Everly and Ainsley are unreadable, and I decide against sharing my agreement with Arno. I shouldn't feel uncomfortable by it. It's a strategic advantage, really. We keep the outliers from learning any weapons skills, and besides, we'd be targeting anybody who was any good with weapons anyways, so that doesn't change anything. And as for the torture threat, well, that was probably just a threat. Sure, most of the pack are more like the other cadets from Two than they're like friends or a found family, but maybe they're just rough around the edges, with something more beneath the surface.

And even if there isn't, and they're just monsters all the way down, that only makes it easier for me to kill them. I want nothing more than to get to be that hero, and well, if I'm surrounded by villains, then maybe that gives me the best opportunity to do just that.

"Alright," I say, forcing myself to smile as I turn to the rest of the pack and clap my hands together. "Where do we start?"

Arno Dupont

Training here feels strange. The outliers have all taken Pierre's threat seriously, and I can't blame them. A few of the stronger outliers are going to stations that might still give them some sort of fighting chance. The boy from Five is at the hand-to-hand combat station with the boy from Six, and the duos from Ten and Eleven are lifting weights and running agility courses. The rest are all scattered. The quarter-dozen twelve and thirteen year olds (and the girl from Five, too) are all sitting in a circle around the older girl from Twelve as she shows them how to start a fire and tells them stories. It's a waste of time, but at least it seems to be taking their minds off of things.

The notable person missing from that group is the thirteen-year-old from Eight, who has joined up with the duo from Nine at the snares station. That just leaves Eliya, Ariya's district partner, who is sitting at the nuts and berries station, crushing the fruit to make paintings on the floor while the trainer looks on exasperatedly. May, Pierre, and Ariya are all at the archery station and playing some sort of game or contest.

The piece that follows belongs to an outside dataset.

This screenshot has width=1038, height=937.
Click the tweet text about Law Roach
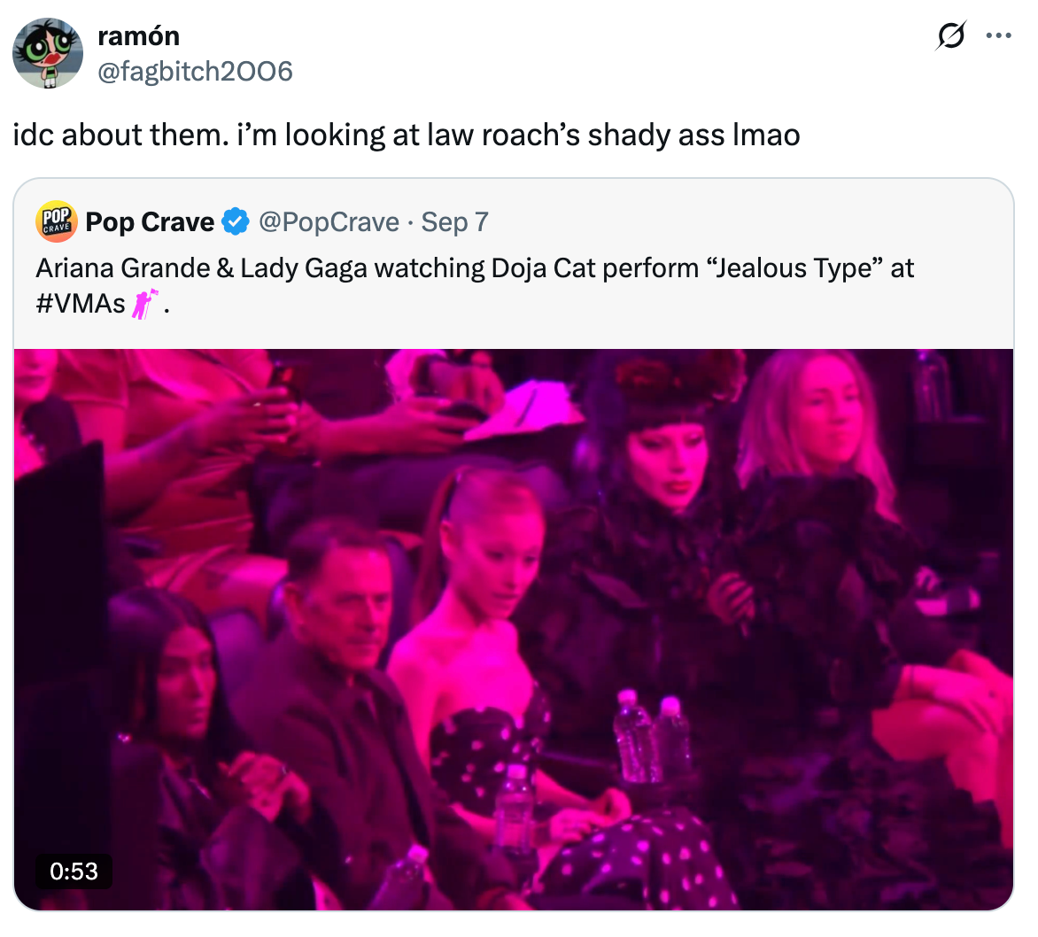(x=407, y=135)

Every once in a while Pierre will loudly shout out a random outlier's name, and the three will burst into laughter as the kid jumps up or falls down in fear when they look over to see his bow knocked and aimed at them.

And that's the half of the Career pack that I like the most.

The other three are scattered around the room on their own. Everly is in an intense duel with a trainer at the swords station, Ainsley is doing the same but with a katana, and Ethan is also at the archery station, but off to the side, occasionally stopping from his practice to give side-glances to the District One trio.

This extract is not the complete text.